Outrun Change

We need to learn quickly to keep up with the massive change around us so we don't get run over. We need to outrun change.

How to destroy a newly legalized illegal industry: Tax it to death

How could you shut down the newly legal recreational marijuana market in states that have legalized the federally illegal drug?

Well, you could pour on the taxes and regulations so heavy the legal stuff is twice or three times the price of illegal stuff.

First, a disclaimer. I don’t have experiential knowledge of the pot market, legal or illegal. My knowledge comes from the computer screen.

Why talk about this?

Three reasons. First, it helps me learn about change taking place around us in new worlds I’ll never personally explore. Second, this specific issue will allow us to see in real-time the damage caused by taxes and government regulation by watching what happens to a new ‘industry’. Third, I expect the state lawmakers and regulators are going to get an unpleasant lesson in unintended consequences. This post will be a marker for testing the idea that regulators can damage a new industry.

Having said that, check out an article in Daily Beast by Nick Gillespie:  Pot’s Black Market Backlash – How prohibitionists and nanny staters are trying to keep marijuana illegal – or at least inconvenient.

I previously talked about the severe regulatory requirements being developed in Washington state:  Regulation for state-legal sales of federally-illegal product.

In addition to heavy taxes, rules that prohibit economies of scale, and limits to size of each sale, the rules require ‘tracing’ the contents from plant to product. That will add a huge cost to operating a ‘drug store.’

Mr. Gillespie cites an article at Forbes by Jacob Sullum, High Marijuana Taxes Could Derail Legalization Plans, which cites various sources to provide some estimates of retail costs.

According to that article, Washington state will have a 25% excise tax plus 8.75% sales tax.

In Colorado, there will be a 15% excise tax, existing sales tax (8% in Denver), an extra state sales tax up to 15%, plus cities can add on an extra local sales tax up to 15%. That is a minimum of 23% (15 + 8). Maximum potential taxes are 53% (15 + 8 +15 + 15), depending on what the state legislature and each city chooses to do.

Do you suppose that might affect sales?

(That’s a rhetorical question.)

Here are some prices from Mr. Sullum. His sources estimate the price at retail could be in the range of $482 per ounce to $723 per ounce.

He cites surveys of street prices of about $239 per ounce. Prices paid at sort-of-legal medical dispensaries are reported at about $250 per ounce.

That’s all new info to me, so it is quite helpful. I now have an actual data point for pot prices.

Let’s look at those numbers again.  They show the likely impact of those huge taxes and regulatory requirements. Since I have nothing to lean on other than his info, that would put legal-illegal pot at somewhere between 93% and 189% higher (sorry!) than a sort-of-legal dispensary.

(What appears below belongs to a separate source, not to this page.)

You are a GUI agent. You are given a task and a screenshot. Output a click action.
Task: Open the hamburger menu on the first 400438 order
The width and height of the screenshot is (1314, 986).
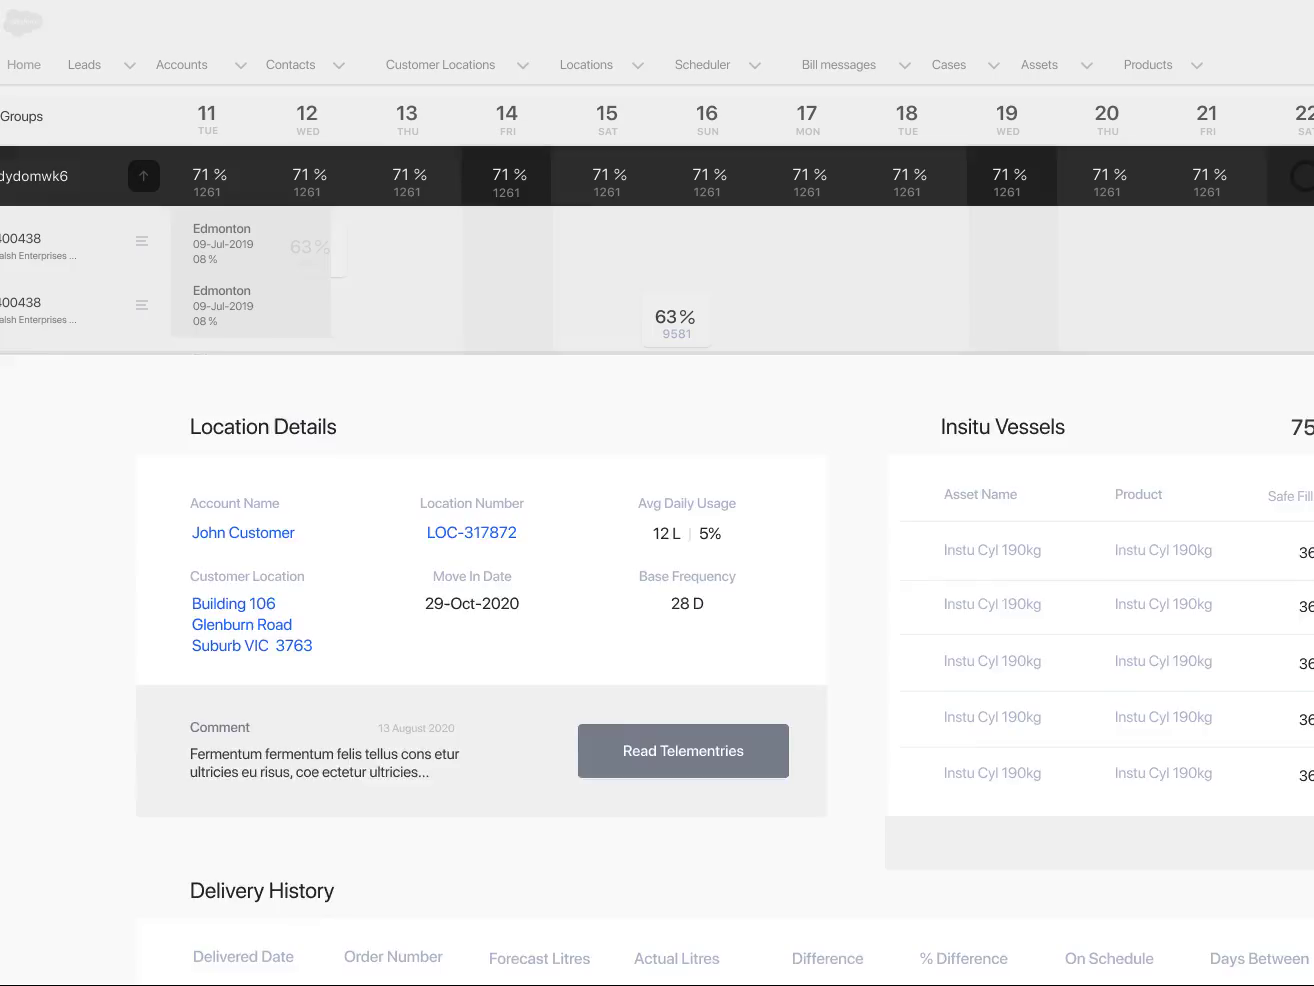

Mr. Sullum quotes two activists with opposite opinions whether the taxes will discourage sales.

His closing comment, which I just have to quote:

[Legislators] may be tempted to keep taxes high in the hope of generating more revenue, even when reducing rates might actually boost revenue by allowing licensed sellers to attract more business. The backers of hefty marijuana taxes are putting a lot of trust in legislators’ ability to anticipate unintended consequences and learn from experience—skills that do not come naturally to politicians.

Back to Mr. Gillespie’s article.

Colorado politicians are planning on $70M in new taxes. Washington state is expecting $1.9 billion. Umm, that means that at 36.75% (25 excise + 8.75 sales), they expect about $5.2 billion of pre-tax retail sales.

He cites a drop in collected cigarette taxes in Massachusetts after a $1.00 per pack increase in taxes. That was a huge surprise to the state regulators, but not to me. His comment:

Most people are happy to pay taxes that they think are fair—and most people will avoid taxes they think are extortionary. Combine that with the widespread NIMBYism at work in Colorado and it’s a recipe for clutching defeat from the jaws of victory.

So, there’s my observation on how things are shaping up to crush the newly legal sales if illegal drugs.

I’ll try to keep an eye out for stories about the crushing effect of high taxes & regulations. I’ll also wait patiently for the full expected unintended consequences.

And if you happen to be a prohibitionist that still wants to restrain now-legal pot sales, may I suggest more regulations (for the public safety of course) and higher taxes (to fund the regulatory oversight, obviously). Try strict zoning rules (maybe limited to the red light district) and an industry-specific living wage (say $15 or $20 an hour).  You might yet be able to stop this.